__Exercise requirements__.
Pictures aside, return all of the records exactly as they stand.

[Stored items]
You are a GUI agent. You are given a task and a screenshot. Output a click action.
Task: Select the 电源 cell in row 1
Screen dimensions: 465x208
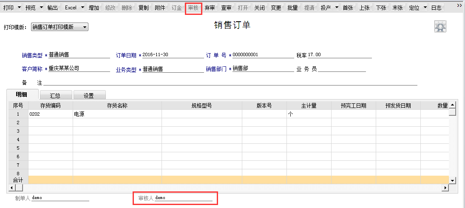tap(117, 114)
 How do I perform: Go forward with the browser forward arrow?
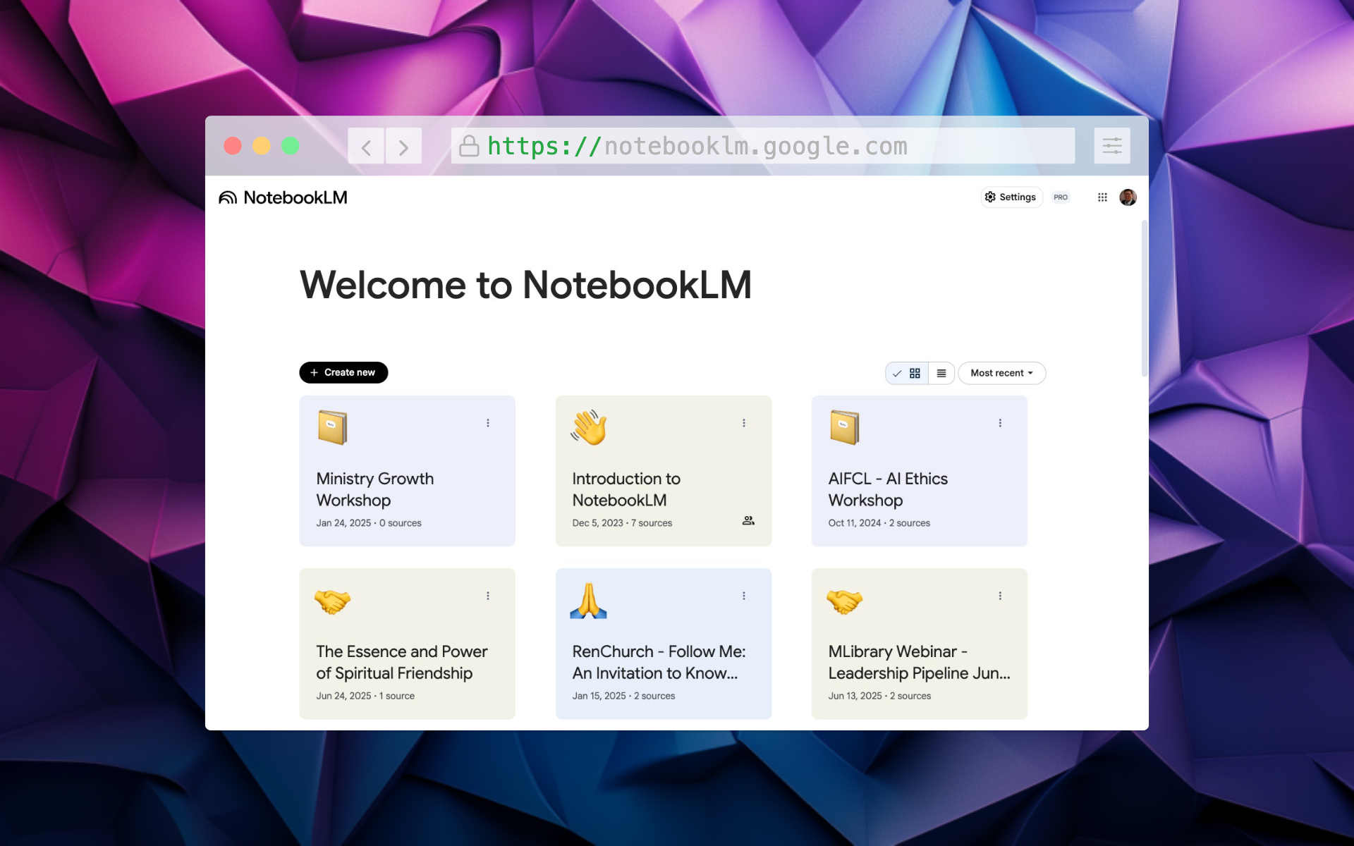pos(403,146)
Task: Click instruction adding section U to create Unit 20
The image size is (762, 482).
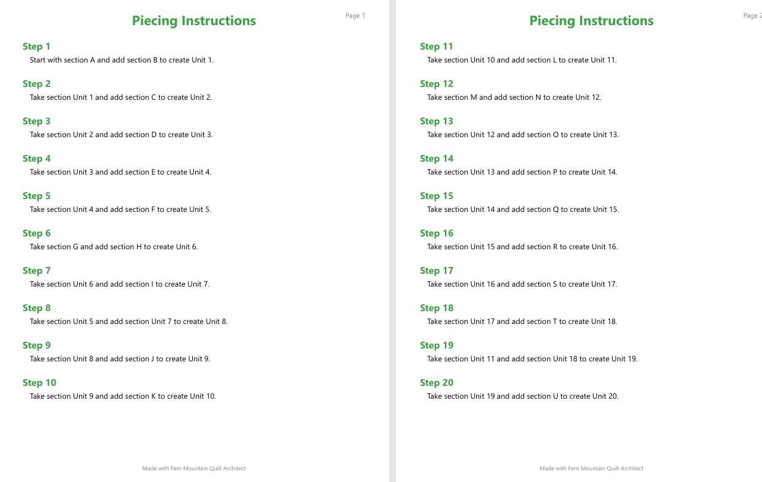Action: click(x=523, y=396)
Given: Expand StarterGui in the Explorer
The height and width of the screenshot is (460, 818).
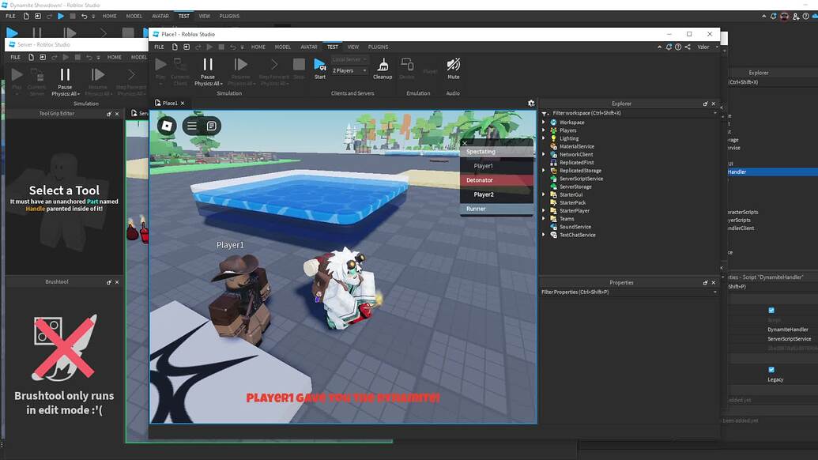Looking at the screenshot, I should 542,194.
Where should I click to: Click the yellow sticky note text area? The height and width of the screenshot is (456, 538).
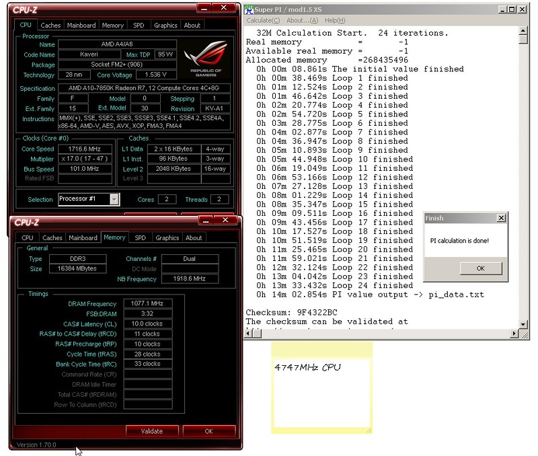point(321,397)
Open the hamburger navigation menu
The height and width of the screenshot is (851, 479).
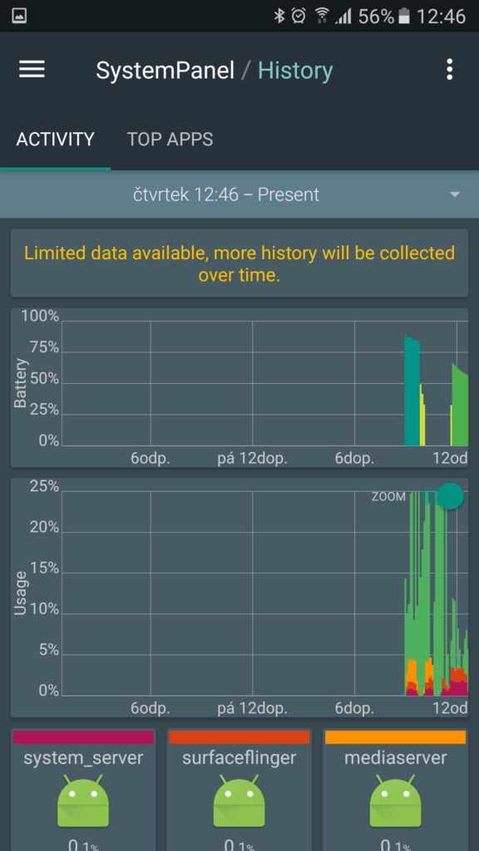32,70
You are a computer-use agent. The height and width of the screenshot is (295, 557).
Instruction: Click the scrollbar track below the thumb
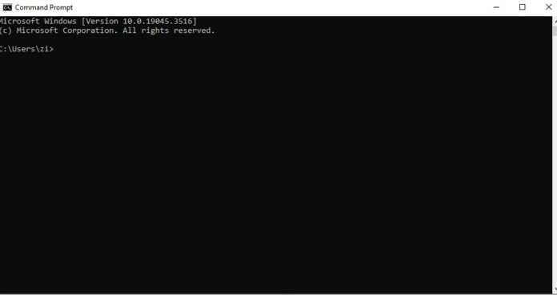555,160
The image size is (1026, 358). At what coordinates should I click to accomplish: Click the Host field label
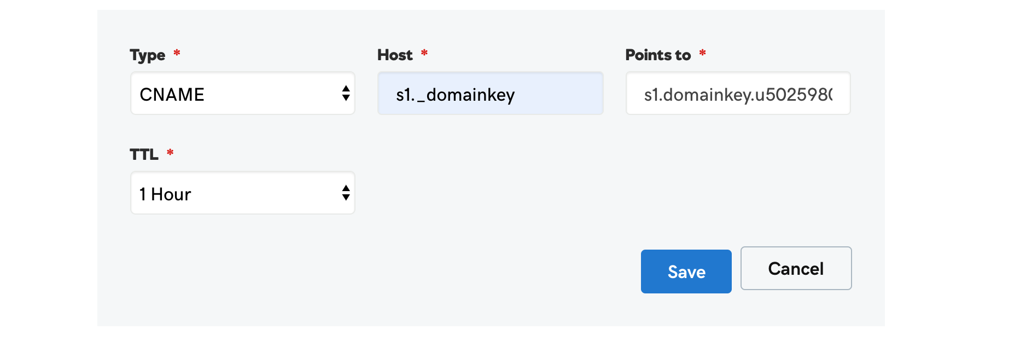395,55
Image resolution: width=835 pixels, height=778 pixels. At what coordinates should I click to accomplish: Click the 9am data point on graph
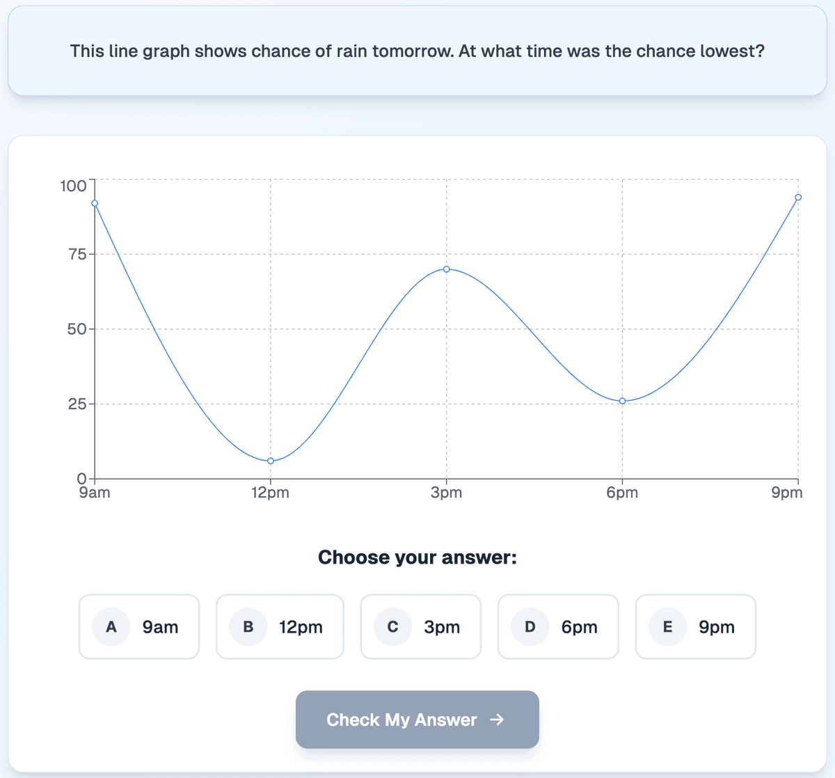point(95,203)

__Response area__.
You are a GUI agent. You are given a task and a screenshot. Output a click action.
Task: Select the 电源 cell in row 1
Screen dimensions: 465x208
tap(117, 114)
 How do I perform: Go forward with the browser forward arrow?
pos(403,146)
Task: Click instruction adding section U to create Unit 20
The image size is (762, 482).
Action: click(x=523, y=396)
Given: Expand StarterGui in the Explorer
The height and width of the screenshot is (460, 818).
Looking at the screenshot, I should 542,194.
Where should I click to: Click the yellow sticky note text area? The height and width of the screenshot is (456, 538).
point(321,397)
Open the hamburger navigation menu
The height and width of the screenshot is (851, 479).
32,70
You are a computer-use agent. The height and width of the screenshot is (295, 557).
Instruction: Click the scrollbar track below the thumb
555,160
The image size is (1026, 358). At what coordinates should I click to accomplish: Click the Host field label
395,55
Image resolution: width=835 pixels, height=778 pixels. At what coordinates should I click to accomplish: Click the 9am data point on graph
point(95,203)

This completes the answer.